Kidney damage caused by an interrupted blood supply is called renal ischemia-reperfusion injury (IRI). Surgery, such as kidney transplants, and medical conditions including low blood pressure and sepsis can cause a temporary loss of blood in the kidneys, leading to IRI.
After an IRI, the body triggers an immune response that replaces damaged kidney tissue with scar tissue. Excessive scarring and thickening of kidney tissue can cause further kidney damage, and can prevent the kidneys from working effectively.
Innate immune cells, the cells that defend the body against infection, are known to protect kidney tissue in patients with IRI. An international study, led by Dr Qi Cao of the Westmead Institute for Medical Research, investigated how specific immune cells– Interleukin-33 (IL-33) and type 2 innate lymphoid-cells (ILC2)-work to protect the kidneys in humanised mouse models.

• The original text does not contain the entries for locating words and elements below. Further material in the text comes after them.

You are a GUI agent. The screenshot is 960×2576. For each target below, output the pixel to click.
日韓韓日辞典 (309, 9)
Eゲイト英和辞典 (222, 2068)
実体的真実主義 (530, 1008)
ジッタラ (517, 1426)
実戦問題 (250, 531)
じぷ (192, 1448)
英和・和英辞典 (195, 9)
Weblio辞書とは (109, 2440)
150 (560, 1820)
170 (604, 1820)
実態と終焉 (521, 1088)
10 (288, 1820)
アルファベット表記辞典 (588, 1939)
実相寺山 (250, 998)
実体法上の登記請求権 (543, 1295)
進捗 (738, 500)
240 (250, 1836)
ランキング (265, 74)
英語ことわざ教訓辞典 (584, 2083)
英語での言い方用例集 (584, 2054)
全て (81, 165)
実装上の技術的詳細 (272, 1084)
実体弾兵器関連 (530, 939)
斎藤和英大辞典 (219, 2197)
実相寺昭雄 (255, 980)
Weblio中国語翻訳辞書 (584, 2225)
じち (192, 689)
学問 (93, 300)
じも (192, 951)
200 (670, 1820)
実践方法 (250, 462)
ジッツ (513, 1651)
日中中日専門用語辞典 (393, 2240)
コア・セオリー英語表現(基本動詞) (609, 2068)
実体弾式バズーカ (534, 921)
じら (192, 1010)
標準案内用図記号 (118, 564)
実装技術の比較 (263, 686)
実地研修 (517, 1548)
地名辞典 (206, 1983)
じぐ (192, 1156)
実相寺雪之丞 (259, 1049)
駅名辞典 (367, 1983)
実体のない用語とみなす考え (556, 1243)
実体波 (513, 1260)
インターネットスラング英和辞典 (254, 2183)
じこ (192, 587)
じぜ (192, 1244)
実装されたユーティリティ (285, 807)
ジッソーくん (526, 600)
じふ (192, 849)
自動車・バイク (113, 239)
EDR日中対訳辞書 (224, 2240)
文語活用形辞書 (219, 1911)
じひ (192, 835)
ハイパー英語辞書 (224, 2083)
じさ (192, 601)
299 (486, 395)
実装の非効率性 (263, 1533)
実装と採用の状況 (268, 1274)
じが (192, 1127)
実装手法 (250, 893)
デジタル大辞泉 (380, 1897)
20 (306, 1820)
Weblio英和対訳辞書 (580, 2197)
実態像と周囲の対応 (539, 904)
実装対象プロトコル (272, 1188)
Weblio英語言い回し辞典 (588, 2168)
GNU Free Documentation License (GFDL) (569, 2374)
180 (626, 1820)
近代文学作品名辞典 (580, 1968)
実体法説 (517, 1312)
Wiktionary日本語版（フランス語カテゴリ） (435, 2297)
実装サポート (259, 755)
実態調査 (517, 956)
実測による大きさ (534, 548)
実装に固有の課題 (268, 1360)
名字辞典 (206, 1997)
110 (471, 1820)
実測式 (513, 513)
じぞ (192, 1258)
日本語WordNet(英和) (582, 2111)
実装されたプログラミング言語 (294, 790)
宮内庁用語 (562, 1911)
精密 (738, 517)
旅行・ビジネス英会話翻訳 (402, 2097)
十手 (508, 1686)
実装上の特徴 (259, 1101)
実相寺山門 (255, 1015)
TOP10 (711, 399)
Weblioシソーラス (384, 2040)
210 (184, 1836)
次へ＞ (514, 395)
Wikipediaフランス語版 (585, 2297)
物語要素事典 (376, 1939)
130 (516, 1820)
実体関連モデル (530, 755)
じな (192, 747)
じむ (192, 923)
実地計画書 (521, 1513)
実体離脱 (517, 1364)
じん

“We know innate immune cells such as IL-33 and ILC2 protect our kidneys when blood flow is interrupted. But, we need to understand the specific roles these cells play to prevent IRI,” Dr Qi Cao explained.
The team found that IL-33 causes ILC2 to expand in the kidney, triggering a significant immune response that reduces the scarring and thickening of kidney tissue.
“Mice that received the treatment were found to have a larger number of ILC2 in their kidney, leading to a much greater immune response compared to untreated mice. This means IL-33 and ILC2 play an important role in protecting the kidneys,” Dr Cao said.
IRI is a risk factor for chronic kidney disease (CKD), a condition affecting up to one in ten of the world’s population. CKD is characterised by a gradual loss of kidney function, which can cause high blood pressure, weak bones, heart disease and nerve damage.
“IRI is a key risk factor in chronic kidney disease, a complex, progressive condition affecting millions of the world’s population,” Dr Cao said.
“Currently, there are no treatments available for IRI. Our research is the first to show how IL-33 and ILC2 protect the kidneys in mice with IRI.
“With further study, we believe we could use these cells to develop therapies, helping to reduce the global burden of kidney-related diseases,” Dr Cao concluded.